Ci sta consumando una crisi di speranza e una sostanza di solitudine. E le voci che ci mandano in crisi sono sempre quelle mute di speranza, perché logorroiche di solitudine. Bisognerebbe, invece, mantenere alta la speranza in tutti. Perché siamo tutti sulla stessa barca e il modo in cui condurremo questa barca deciderà il nostro futuro. Come si legge nella Spe salvi [n.23]: «la speranza incoraggia la ragione e le dà la forza di orientare la volontà». Senza speranza, quale genere di futuro saremo in grado di riconfigurare?

Dunque, chi si dica cristiano è chiamato a una duplice responsabilità: avere e dare la speranza, sempre e solo rendendo «ragione della Speranza» che è in lui stesso. La speranza cristiana è una potente risorsa sociale a servizio dello sviluppo umano «di tutto l’uomo e di tutti gli uomini».

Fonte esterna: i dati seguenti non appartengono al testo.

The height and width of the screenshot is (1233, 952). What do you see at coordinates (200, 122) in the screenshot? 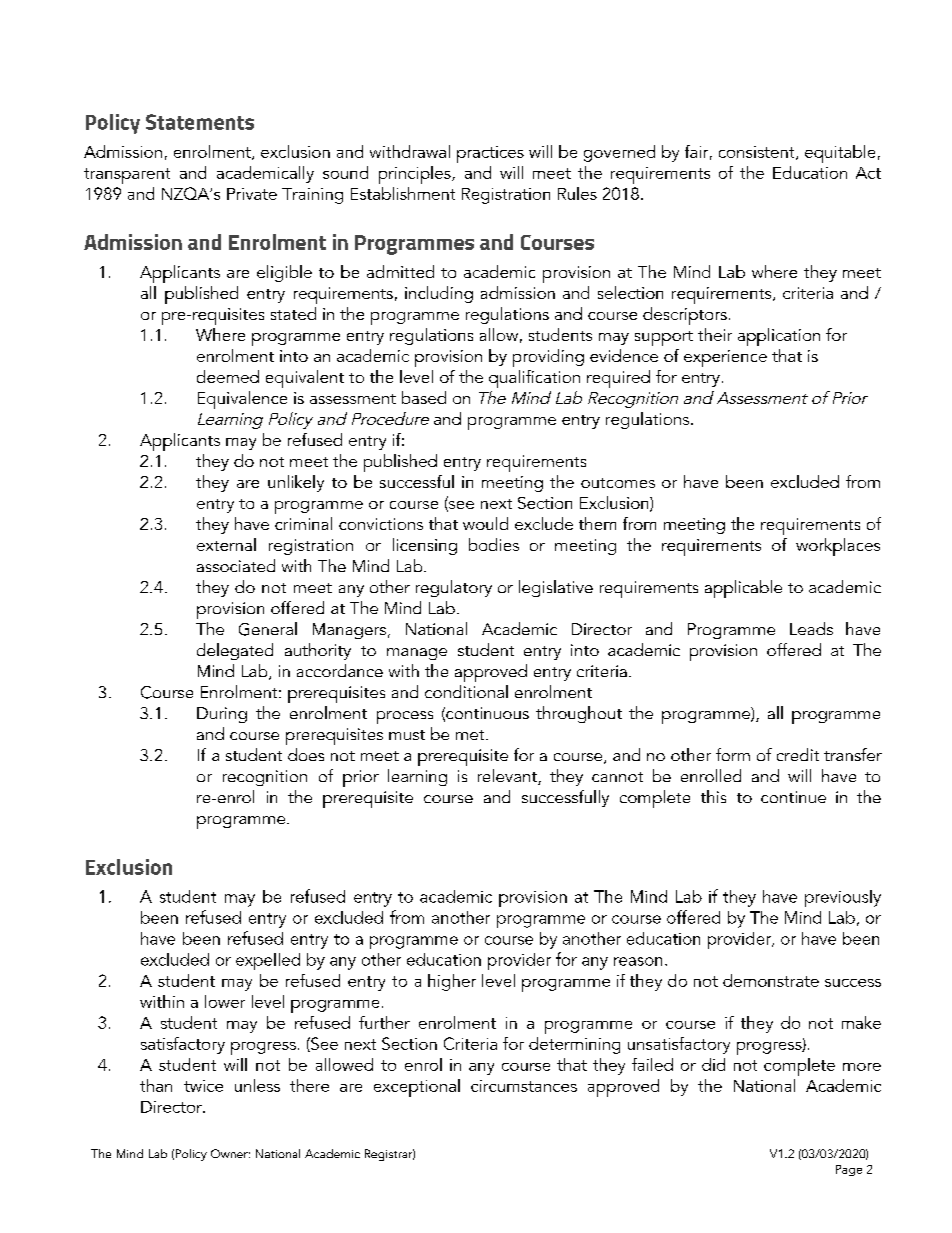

È ancora troppo presto per scrivere sul viaggio che papa Francesco sta compiendo in Iraq proprio in questi giorni. Eppure, dall’incontro interreligioso a Ur dei Caldei, il luogo da cui partì il viaggio di Abramo, il 6 marzo sono giunte parole che educano alla speranza. Sono le parole contenute nella neonata «Preghiera dei figli di Abramo» dalla quale estraiamo un breve passaggio: «Ti chiediamo, Dio del nostro padre Abramo e Dio nostro, di concederci una fede forte, operosa nel bene, una fede che apra i nostri cuori a Te e a tutti i nostri fratelli e sorelle; e una speranza insopprimibile, capace di scorgere ovunque la fedeltà alle tue promesse».